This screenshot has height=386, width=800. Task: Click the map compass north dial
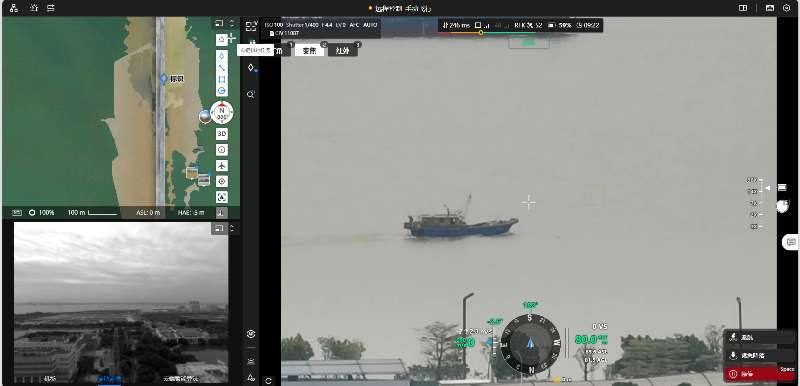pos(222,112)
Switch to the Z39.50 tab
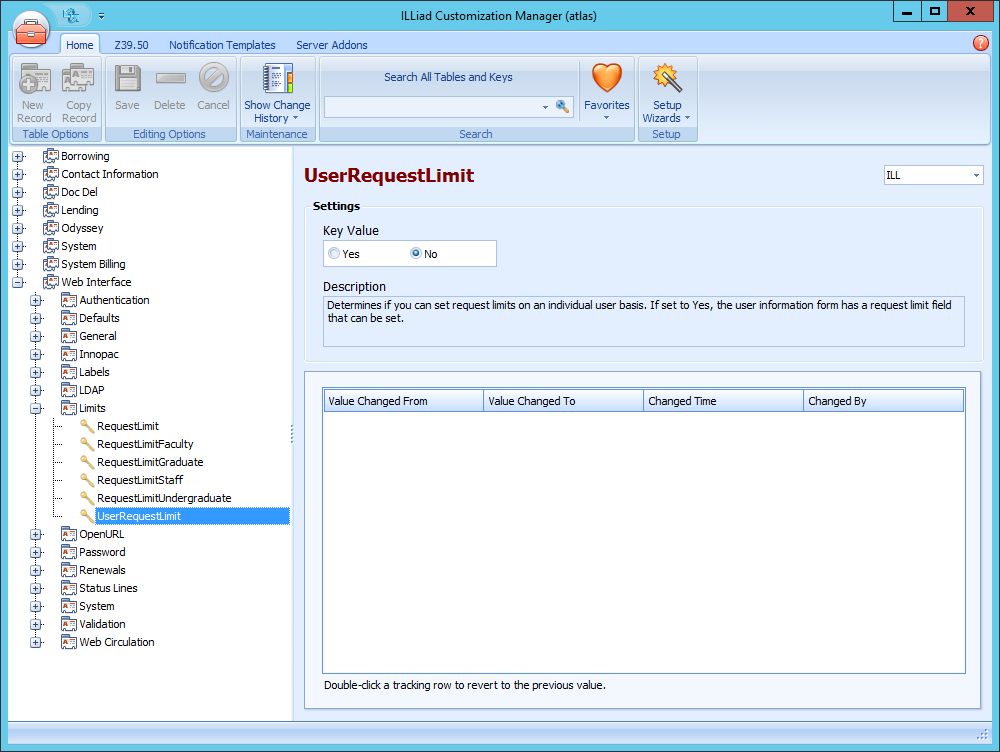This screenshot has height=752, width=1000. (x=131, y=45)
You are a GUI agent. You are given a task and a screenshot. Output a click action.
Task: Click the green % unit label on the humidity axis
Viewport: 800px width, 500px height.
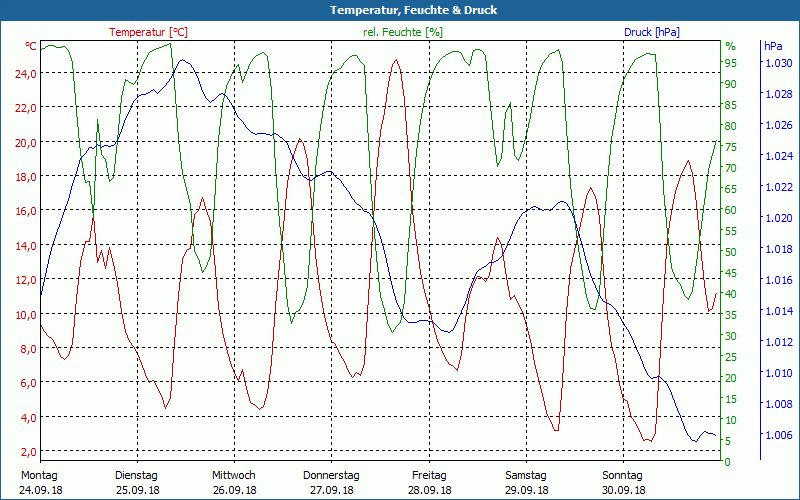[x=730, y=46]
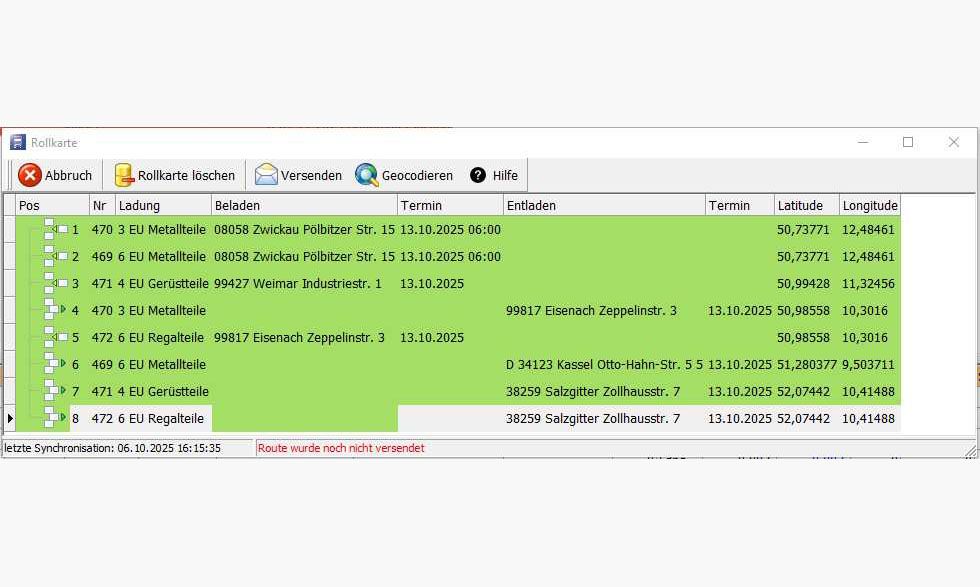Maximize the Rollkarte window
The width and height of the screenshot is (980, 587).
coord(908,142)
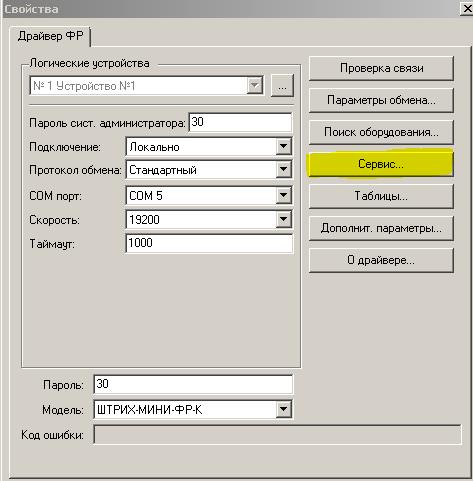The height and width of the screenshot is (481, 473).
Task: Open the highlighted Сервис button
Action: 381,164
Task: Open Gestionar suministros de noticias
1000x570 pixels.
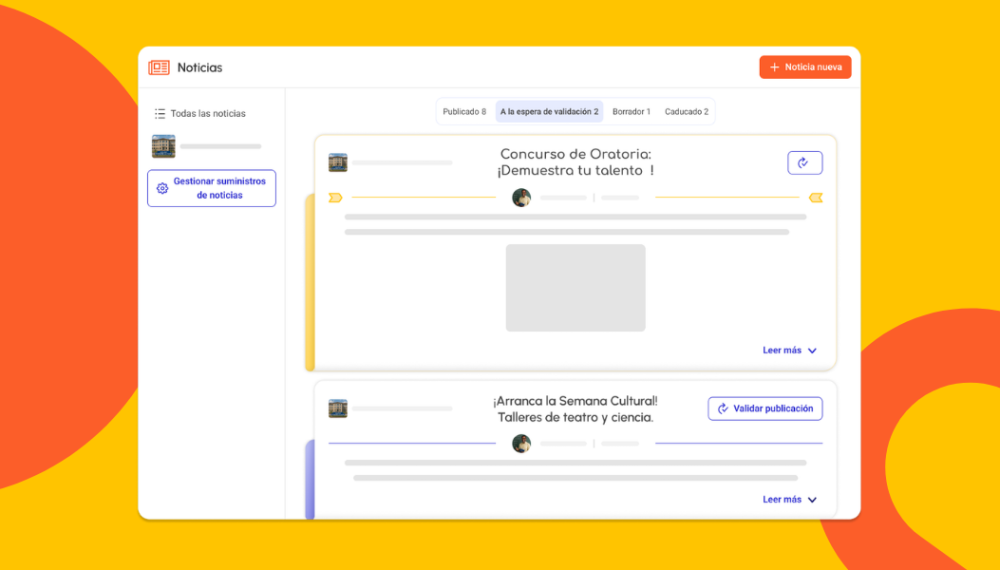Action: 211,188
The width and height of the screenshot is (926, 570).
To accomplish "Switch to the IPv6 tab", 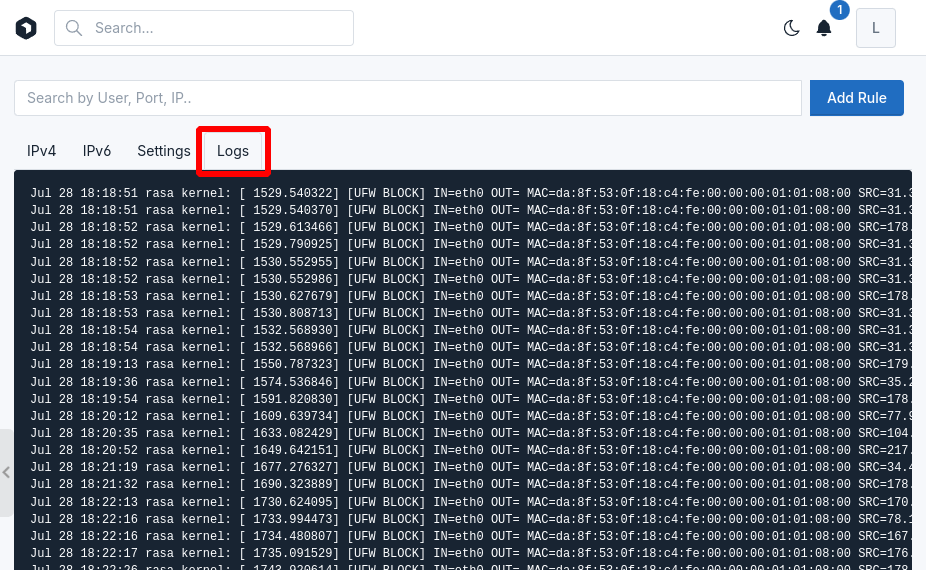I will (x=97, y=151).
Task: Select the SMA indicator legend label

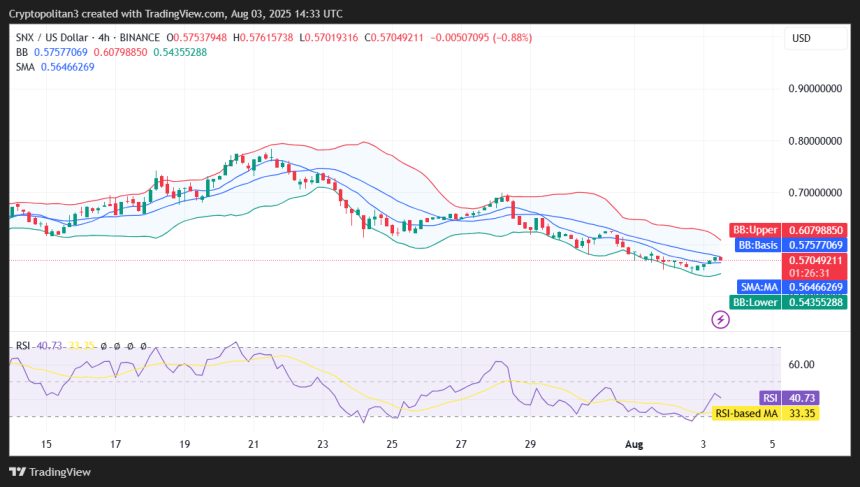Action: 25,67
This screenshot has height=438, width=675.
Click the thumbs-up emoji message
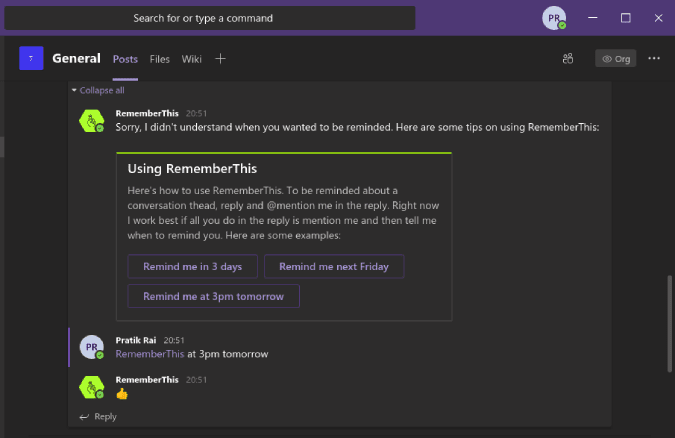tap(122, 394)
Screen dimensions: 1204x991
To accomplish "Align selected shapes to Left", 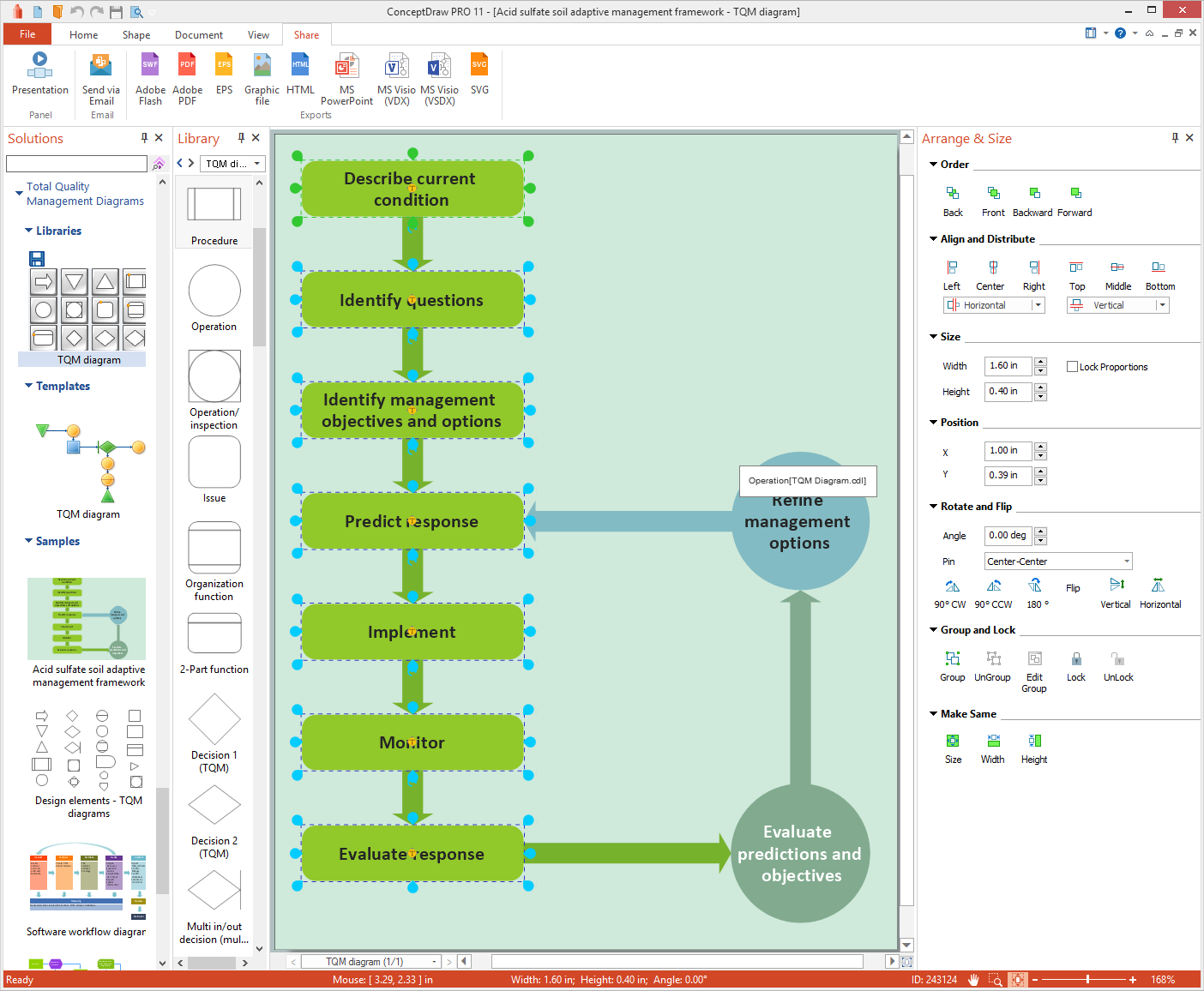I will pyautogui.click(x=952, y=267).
┄┄┄┄┄┄┄┄┄┄
### What is needed
From the opening line of the listing above through the line bearing "Task: Click the green", repeat each line exactly. Drop every picture.

### Your response
This screenshot has height=386, width=800. Task: Click the map compass north dial
pos(222,112)
Switch to the Z39.50 tab
This screenshot has height=752, width=1000. (x=131, y=45)
You are a GUI agent. You are given a task and a screenshot. Output a click action.
Task: Click the green % unit label on the humidity axis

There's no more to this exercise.